On Ken Hitchcock’s evolving hockey philosophy
Interesting read courtesy NHL.com on Ken Hitchcock’s hockey philosophy. The new St. Louis coach shared a bit of what he wants to see out of his team as he takes over from Davis Payne.
Two key words for the Blues are “tempo” and “transition.”
The tempo part is self-explanatory -- Hitchcock wants things done quickly at both ends of the ice. It’s not the style he coached in Dallas, where he’s said the Stars “played like an old dog. We just sat back and let you make mistakes and then we buried you.”
The NHL has changed over the years.
“To me, transition ... the whole game has to be played behind people,” he said. “It’s not so much chipping it in, it’s just making people turn. That’s the whole focus of the game. If everybody’s on that page, then you play faster. You don’t slow down to make a play.”

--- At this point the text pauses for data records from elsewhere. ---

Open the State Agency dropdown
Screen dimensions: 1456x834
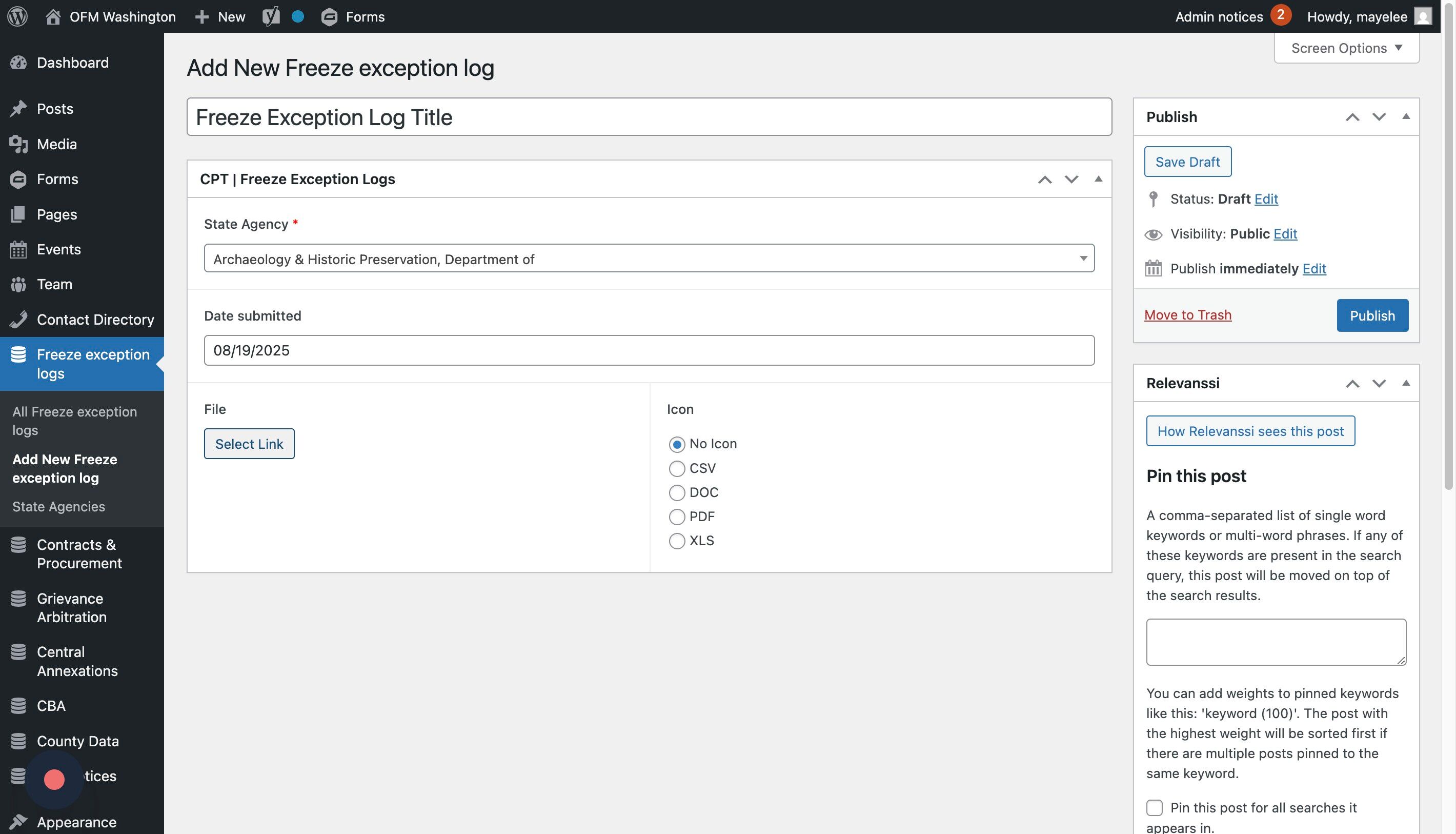pyautogui.click(x=649, y=259)
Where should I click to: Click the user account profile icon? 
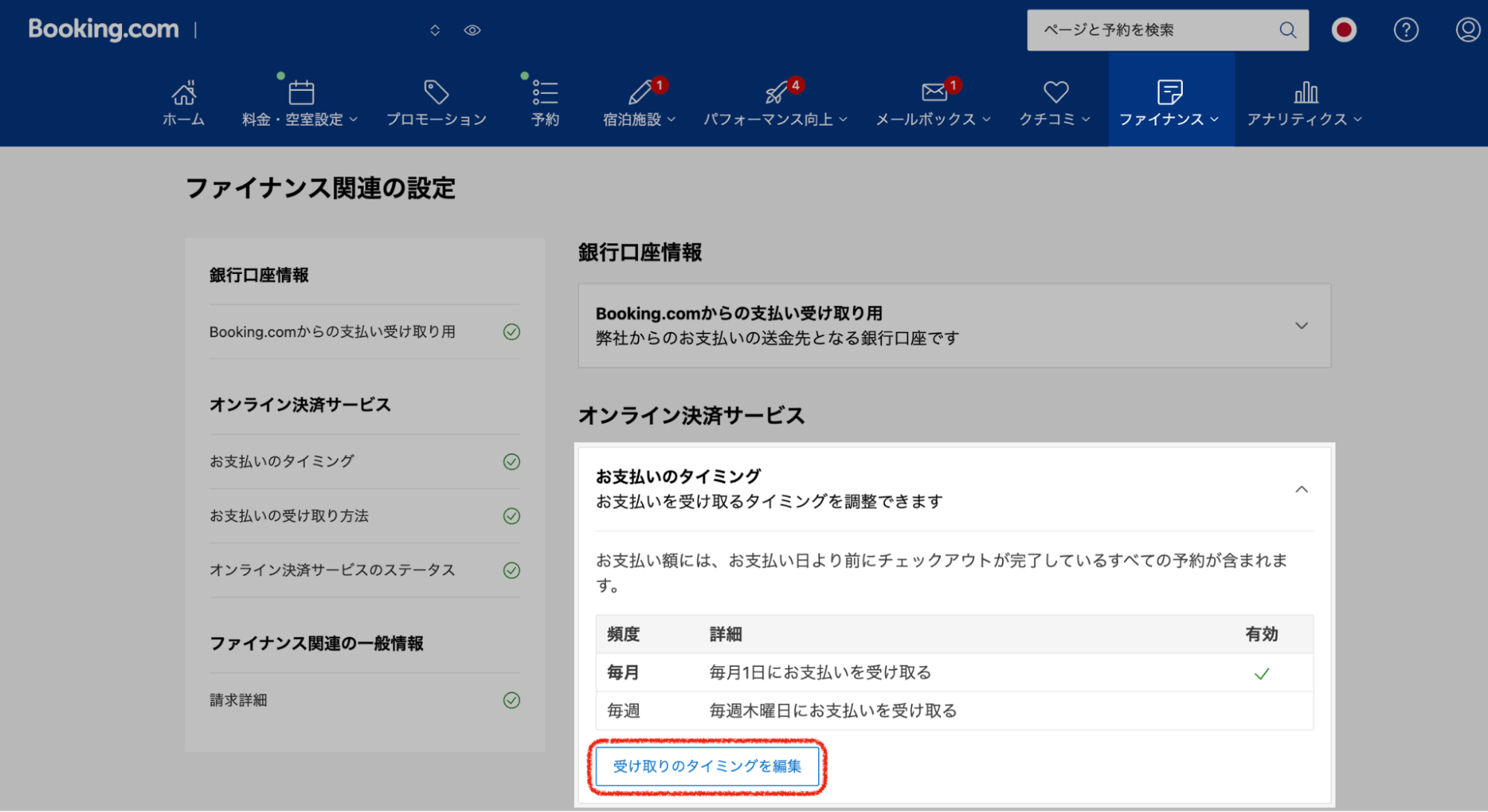(1467, 30)
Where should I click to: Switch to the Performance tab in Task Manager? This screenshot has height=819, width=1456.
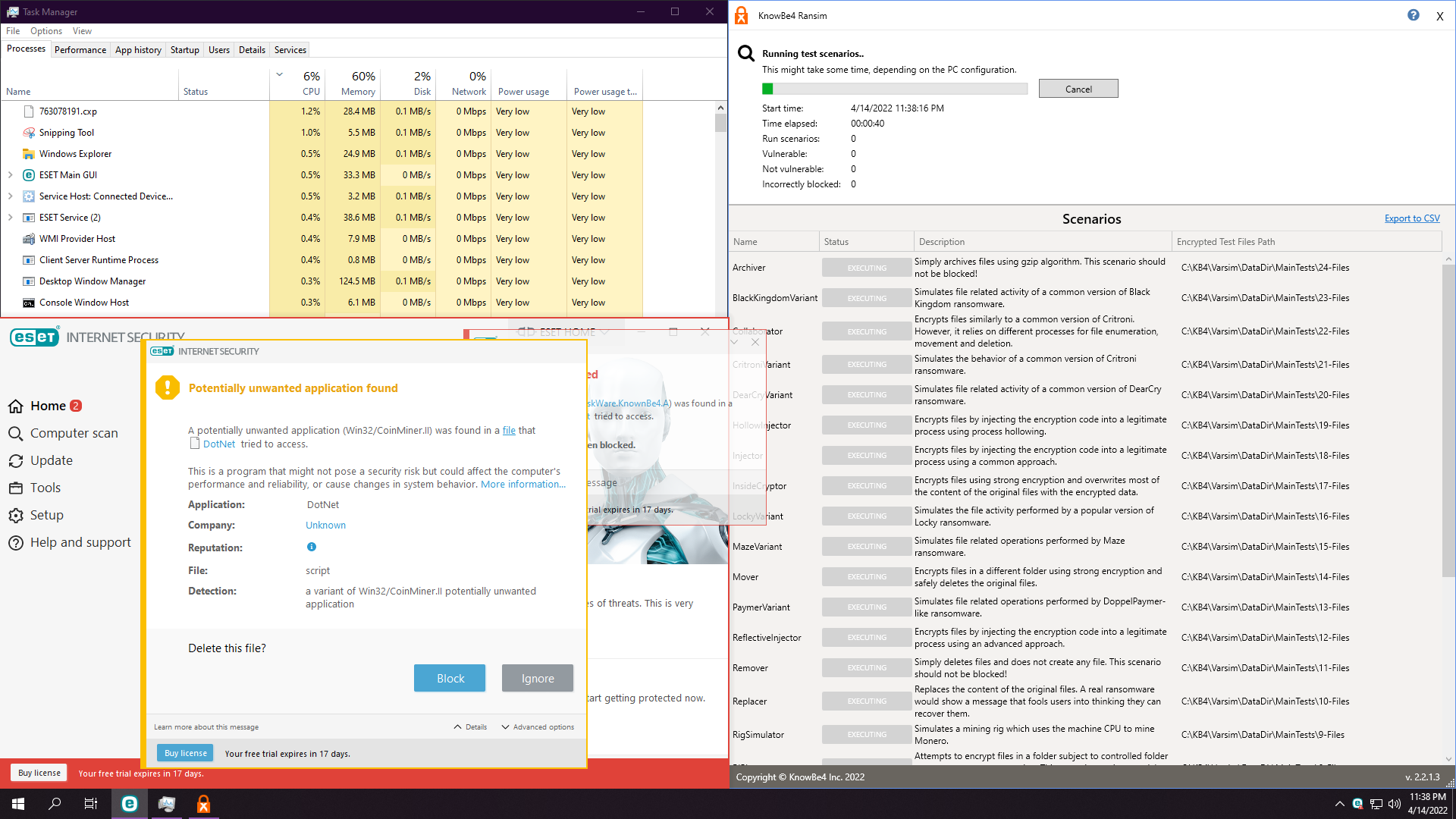click(80, 50)
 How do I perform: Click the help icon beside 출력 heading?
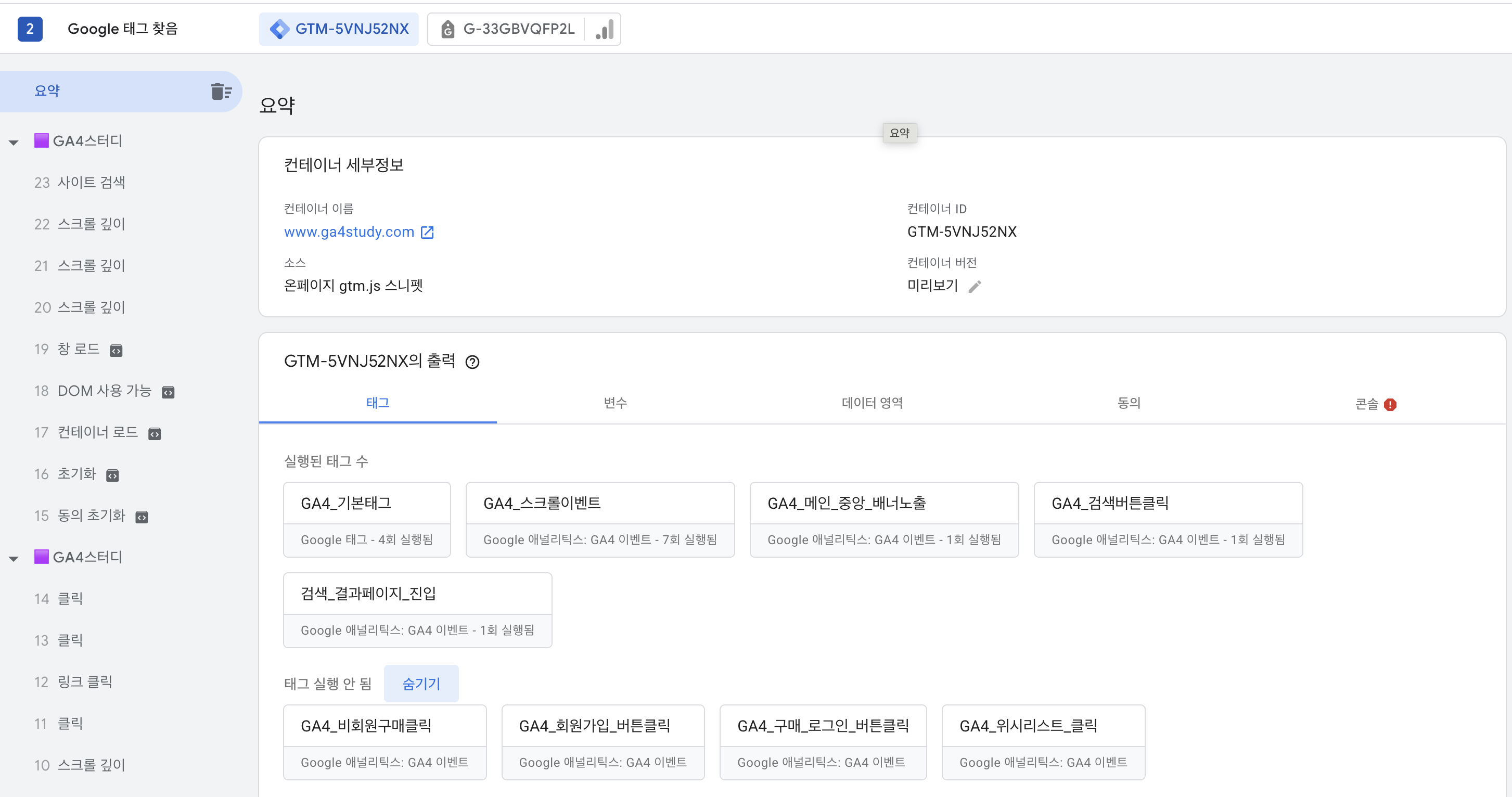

Puck possession is another important element of Hitchcock’s philosophy. Think Detroit, Chicago, San Jose and Vancouver. Those teams will almost always choose to carry the puck into the attacking zone versus dumping it in and chasing.
Of course, not every team can play that way. It takes puck movers on defense, intelligent and talented forwards, and speed all around.
Fortunately for Hitchcock, the Blues have the pieces in place to make his philosophy work. The question now is whether they’ll buy in.